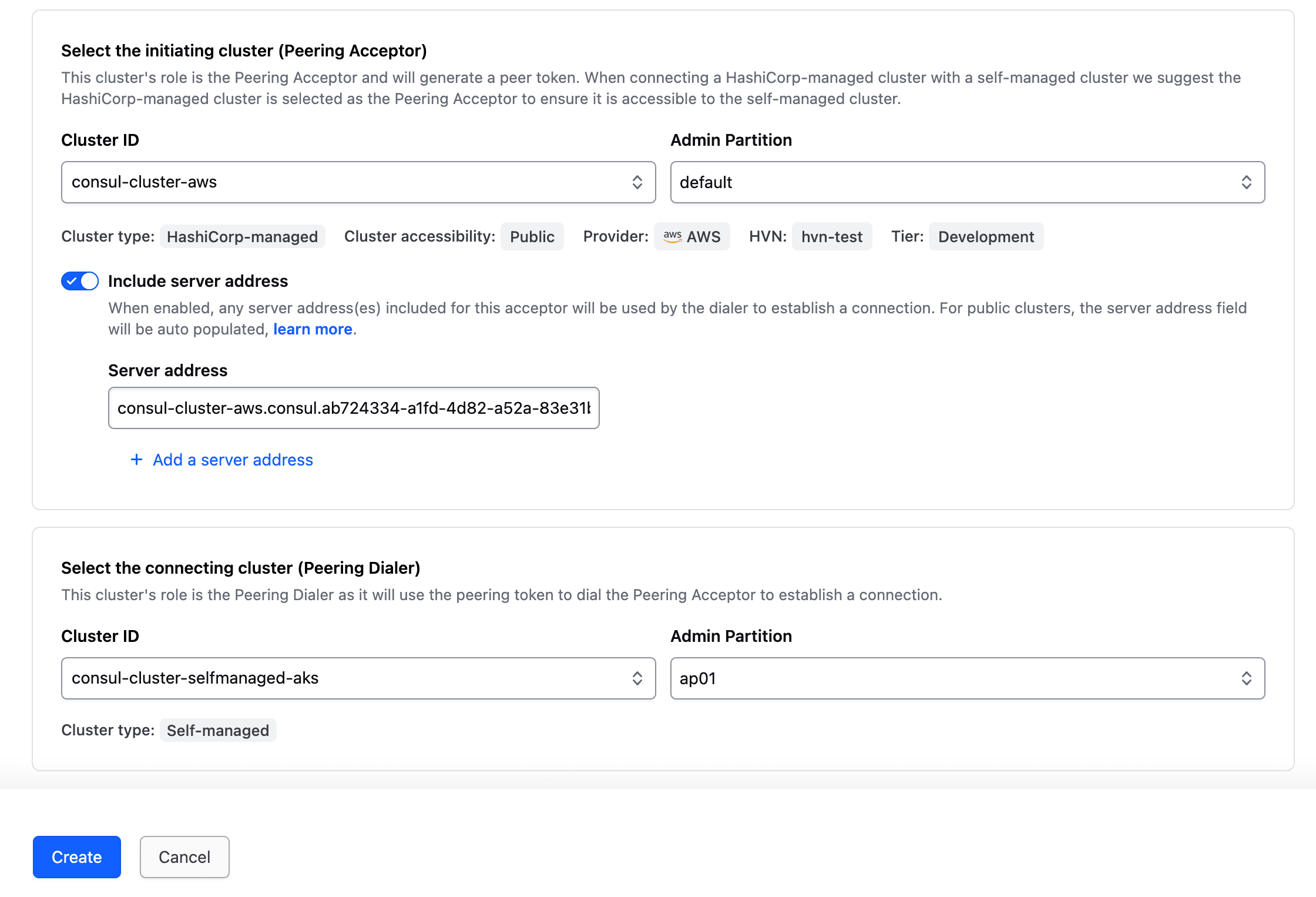Screen dimensions: 1316x897
Task: Expand the Admin Partition dropdown set to ap01
Action: pos(967,678)
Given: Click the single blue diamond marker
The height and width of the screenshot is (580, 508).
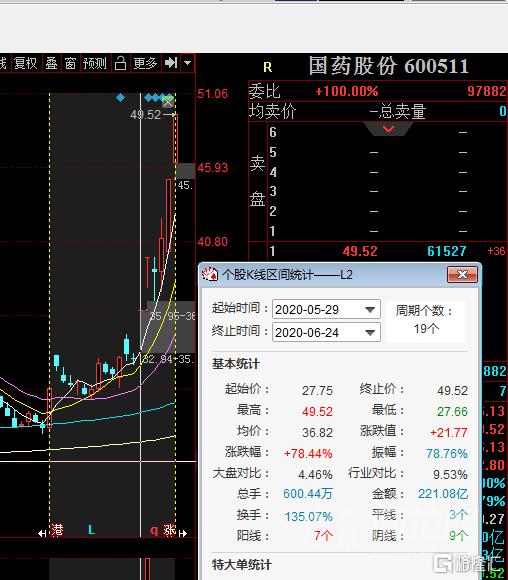Looking at the screenshot, I should point(120,98).
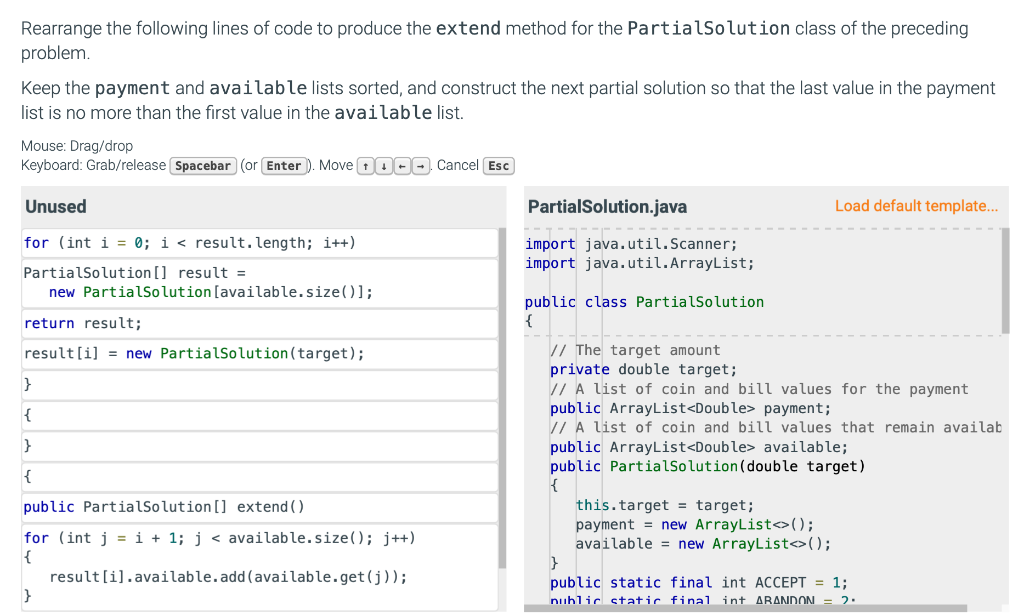Click the up-arrow move key badge
The width and height of the screenshot is (1024, 616).
pyautogui.click(x=366, y=165)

## Task details
Please set down, exactly and with nothing added, the lines from the line with "The height and" to the end of the entries above, omitting pictures.

## Answer box
The height and width of the screenshot is (580, 508).
Looking at the screenshot, I should point(120,98).
Click the up-arrow move key badge
The width and height of the screenshot is (1024, 616).
pyautogui.click(x=366, y=165)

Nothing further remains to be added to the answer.